(Task item): Once the line containing "Instruction: Click the red error filter icon" is located, give it again exactly, together with each line that follows it to the end of the entries, and add nothing else.

⁂

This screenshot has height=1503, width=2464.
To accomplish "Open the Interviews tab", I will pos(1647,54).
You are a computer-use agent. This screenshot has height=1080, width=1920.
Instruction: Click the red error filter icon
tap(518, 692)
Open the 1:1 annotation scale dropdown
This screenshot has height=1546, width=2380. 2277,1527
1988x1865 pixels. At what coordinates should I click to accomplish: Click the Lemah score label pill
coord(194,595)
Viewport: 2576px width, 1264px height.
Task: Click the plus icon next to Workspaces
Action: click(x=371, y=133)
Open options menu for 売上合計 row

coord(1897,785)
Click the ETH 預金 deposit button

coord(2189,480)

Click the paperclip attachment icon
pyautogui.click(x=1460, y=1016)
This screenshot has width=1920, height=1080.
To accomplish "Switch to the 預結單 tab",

⁂

(Expected output):
Instruction: Click the red error filter icon
tap(518, 692)
Open the 1:1 annotation scale dropdown
This screenshot has height=1546, width=2380. 2277,1527
1988x1865 pixels. At what coordinates should I click to accomplish: Click the Lemah score label pill
coord(194,595)
Viewport: 2576px width, 1264px height.
Task: Click the plus icon next to Workspaces
Action: click(x=371, y=133)
Open options menu for 売上合計 row

coord(1897,785)
Click the ETH 預金 deposit button

coord(2189,480)

Click the paperclip attachment icon
pyautogui.click(x=1460, y=1016)
This screenshot has width=1920, height=1080.
To accomplish "Switch to the 預結單 tab",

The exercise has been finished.